Benson poet Shelby Stephenson will be installed as North Carolina’s eighth poet laureate on:

Tuesday, February 3, Monday, February 2, 5:30 pm
North Carolina State Capitol
House of Representatives Chamber
One Edenton Street
Raleigh, NC 27601
(Please enter the East Door and the security check to the House Chamber)

Reception to follow in the Rotunda.

This ceremony is free and open to the public, but please RSVP to Ardath.Weaver@ncdcr.gov, by January 29.

For accessibility assistance call 919-807-6501.

Parking is available in the Visitor Parking lot bounded by Wilmington, Jones, Blount and Edenton streets. Metered parking available along Jones Street.

Deck parking is available off South Wilmington Street.

Shelby Stephenson lives on the small farm where he was born near Benson, in the Coastal Plain of North Carolina. “Most of my poems come out of that background,” he says, “where memory and imagination play on one another.”

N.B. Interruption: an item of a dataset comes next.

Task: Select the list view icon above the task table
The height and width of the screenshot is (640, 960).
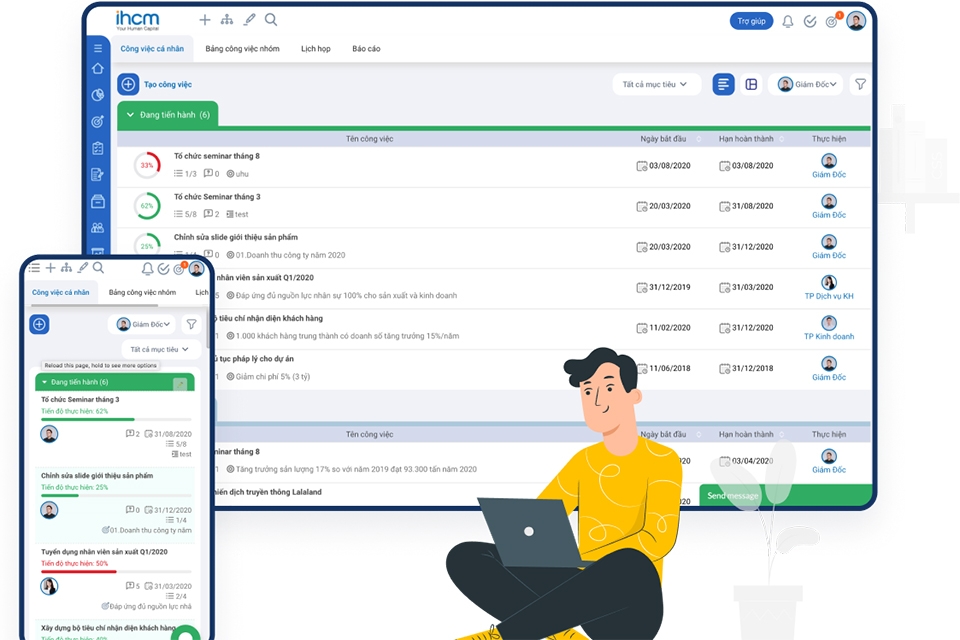Action: point(724,84)
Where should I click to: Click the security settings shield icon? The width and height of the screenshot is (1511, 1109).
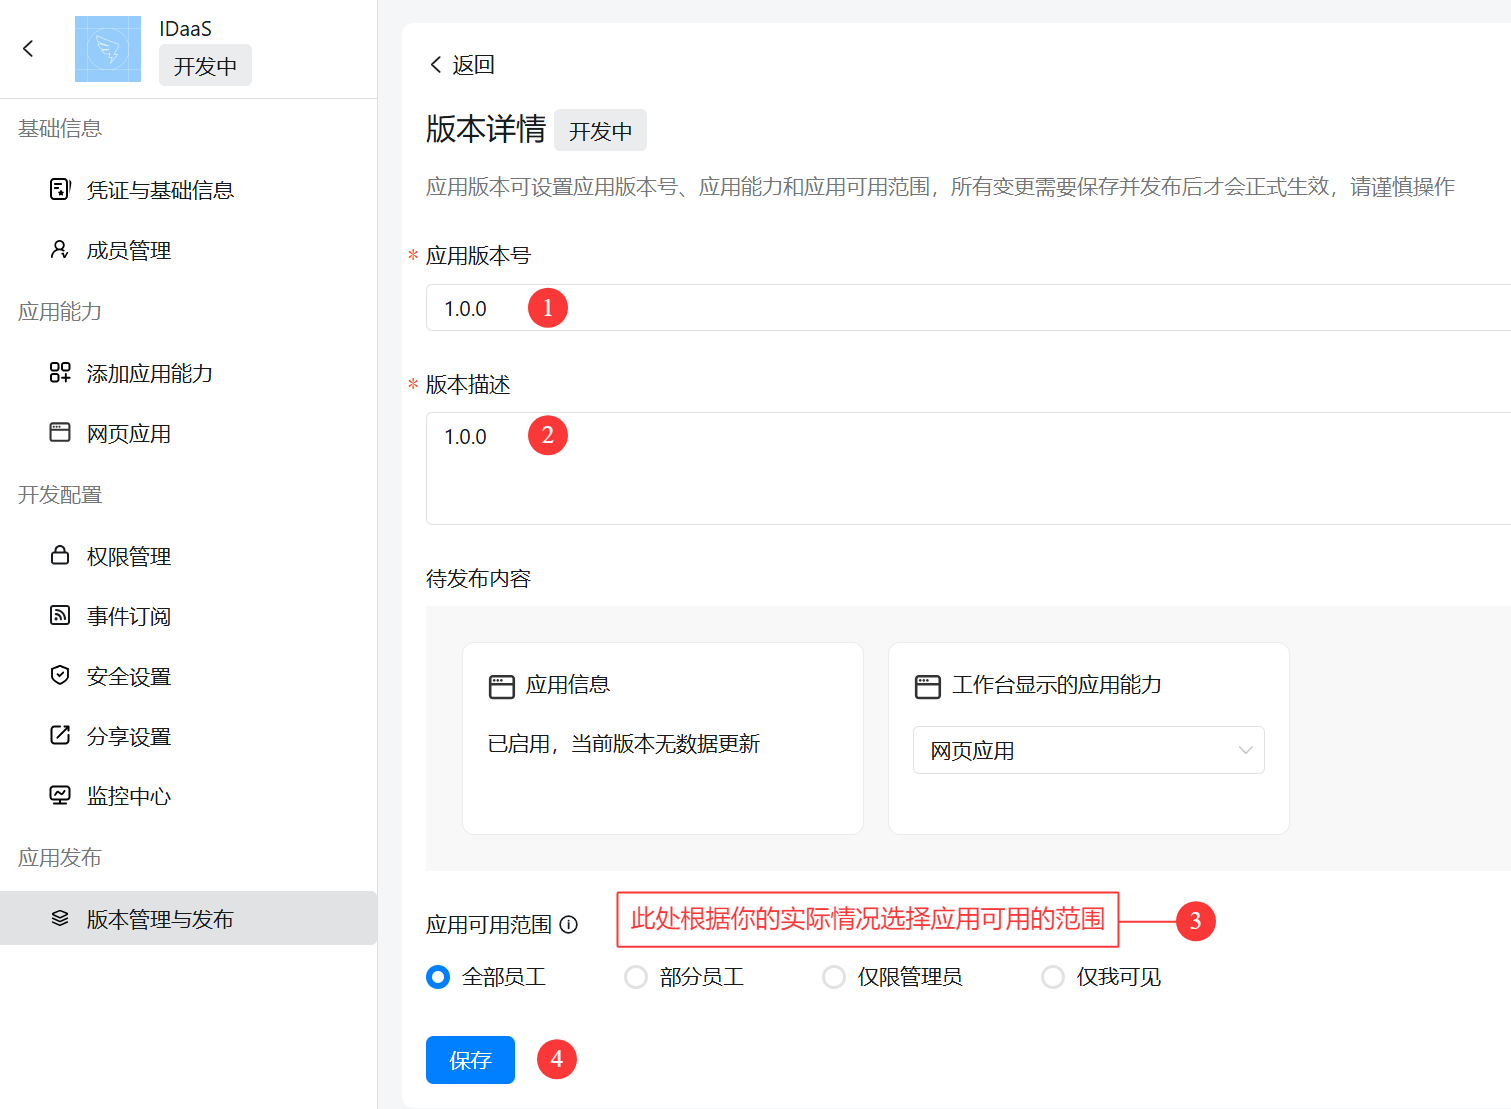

Educated at the University of North Carolina-Chapel Hill, University of Pittsburgh, and the University of Wisconsin-Madison, he is professor emeritus at the University of North Carolina-Pembroke, and served as editor of the international literary journal Pembroke Magazine from 1979 until his retirement in 2010. His awards include the Zoe Kincaid Brockman Memorial Award, North Carolina Network Chapbook Prize, Bright Hill Press Chapbook Award, and the Brockman-Campbell Poetry Prize.

He has published a poetic documentary Plankhouse (with photographs by Roger Manley), plus ten chapbooks, most recently Steal Away (Jacar Press), and Press 53 recently re-released his celebrated collection, Fiddledeedee. Family Matters: Homage to July, the Slave Girl won the 2008 Bellday Poetry Prize and the 2009 Oscar Arnold Young Award. The state of North Carolina presented Shelby with the 2001 North Carolina Award in Literature, and in 2014 he was inducted into the North Carolina Literary Hall of Fame.

The North Carolina poet laureate serves as an ambassador of the state’s literature, using the office as a platform to promote both the written word and North Carolina writers.